Frage: Es scheint, als hätten die Menschen – auch im Landkreis Diepholz – ganz andere Sorgen als die Wahlen: Sie sollen für den schlimmsten aller anzunehmenden Fälle einen Lebensmittel-Vorrat für zehn Tage anlegen...

KUBICKI: Ich kenne kein real existierendes Szenario, wofür das Sinn macht. Die Idee ist absurd in einer Zeit, in der Kriegsszenarien wie in der Vergangenheit keine Rolle mehr spielen. Ja, wir hatten Terroranschläge. Aber damit kann die Polizei fertig werden. Diese Vorrats-Empfehlung soll doch nur davon ablenken, dass ein Teil der Probleme, die wir hier haben, von der Bundeskanzlerin ins Werk gesetzt worden ist. Mich persönlich treibt zum Beispiel um, dass wir etwa 300 000 Menschen in Deutschland haben, von denen wir nicht wissen, wer sie sind, woher sie kommen und was sie tun – und das in einem so hoch bürokratisierten Land wie Deutschland, in dem Mieter ihren Wohnungswechsel innerhalb von 14 Tagen melden müssen.

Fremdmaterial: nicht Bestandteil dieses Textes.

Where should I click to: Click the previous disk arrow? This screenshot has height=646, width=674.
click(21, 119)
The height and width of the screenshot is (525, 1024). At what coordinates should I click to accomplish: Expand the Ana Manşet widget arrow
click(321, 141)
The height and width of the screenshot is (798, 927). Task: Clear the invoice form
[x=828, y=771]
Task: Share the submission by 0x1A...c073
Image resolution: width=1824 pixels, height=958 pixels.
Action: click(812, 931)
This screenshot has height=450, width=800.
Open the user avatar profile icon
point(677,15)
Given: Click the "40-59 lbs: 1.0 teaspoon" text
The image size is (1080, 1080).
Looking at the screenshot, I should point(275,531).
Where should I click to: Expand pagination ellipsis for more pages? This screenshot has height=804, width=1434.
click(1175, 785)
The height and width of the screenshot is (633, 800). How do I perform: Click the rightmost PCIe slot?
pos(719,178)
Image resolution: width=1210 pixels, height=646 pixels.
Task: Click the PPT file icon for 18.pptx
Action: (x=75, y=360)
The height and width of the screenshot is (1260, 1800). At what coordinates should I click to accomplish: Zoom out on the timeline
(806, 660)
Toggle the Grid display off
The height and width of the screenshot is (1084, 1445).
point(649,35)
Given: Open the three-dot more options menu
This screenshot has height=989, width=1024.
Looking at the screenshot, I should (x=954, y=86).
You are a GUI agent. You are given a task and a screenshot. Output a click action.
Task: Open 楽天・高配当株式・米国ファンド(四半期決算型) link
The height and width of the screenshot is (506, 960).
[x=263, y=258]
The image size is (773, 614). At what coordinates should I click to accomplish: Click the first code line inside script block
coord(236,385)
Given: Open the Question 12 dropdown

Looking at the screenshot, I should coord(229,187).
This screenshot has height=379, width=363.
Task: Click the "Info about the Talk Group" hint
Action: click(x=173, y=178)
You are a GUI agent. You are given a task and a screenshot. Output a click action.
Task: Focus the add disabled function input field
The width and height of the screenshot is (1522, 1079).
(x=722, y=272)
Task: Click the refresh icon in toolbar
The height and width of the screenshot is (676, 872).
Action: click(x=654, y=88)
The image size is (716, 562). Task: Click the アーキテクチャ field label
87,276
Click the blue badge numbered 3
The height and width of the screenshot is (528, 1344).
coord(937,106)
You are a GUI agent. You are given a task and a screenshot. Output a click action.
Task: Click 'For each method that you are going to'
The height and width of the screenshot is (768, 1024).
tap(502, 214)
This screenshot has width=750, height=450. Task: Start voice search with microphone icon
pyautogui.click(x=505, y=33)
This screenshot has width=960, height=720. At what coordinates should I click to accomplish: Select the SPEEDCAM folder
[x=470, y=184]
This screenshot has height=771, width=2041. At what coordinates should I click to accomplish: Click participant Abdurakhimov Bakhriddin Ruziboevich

Frage: Haben Sie schon Lebensmittel-Vorräte gebunkert?

KUBICKI: Nein. Das würde ich auch nicht tun. Da zitiere ich gern den Chef der Deutschen Polizeigewerkschaft, Rainer Wendt: Wenn einer dieser Fälle eintritt, gehe ich zum Italiener.

Frage: Frankreich diskutiert mit Leidenschaft über das Verbot von Burkinis, den Ganzkörper-Badeanzügen für Musliminnen, das 30 Küstenkommunen bereits beschlossen haben. Könnte eine solche Welle auch auf bundesdeutsche Küsten- oder Erholungsregionen überschwappen?

KUBICKI: Das glaube ich nicht. Keiner der Terror-Anschläge wurde bisher unter Burka-Einsatz ausgeführt. Menschen sollen anziehen, was sie wollen. Aber in bestimmten Bereichen, wie im Straßenverkehr oder im Gerichtssaal, muss die Gesichtsverschleierung untersagt bleiben. Selbstverständlich müssen wir die Religionsfreiheit und andere Kulturen respektieren. Aber der Rechtsstaat muss durchgesetzt werden. Ich verstehe allerdings nicht, dass wir in Deutschland etwa 1000 Ehen mit Minderjährigen akzeptieren.

Frage: Wie lautet das Gebot der Stunde?

KUBICKI: Wir dürfen unseren Optimismus nicht verlieren. Pessimistische Menschen gehen in den Keller. In den Zivilschutzkeller.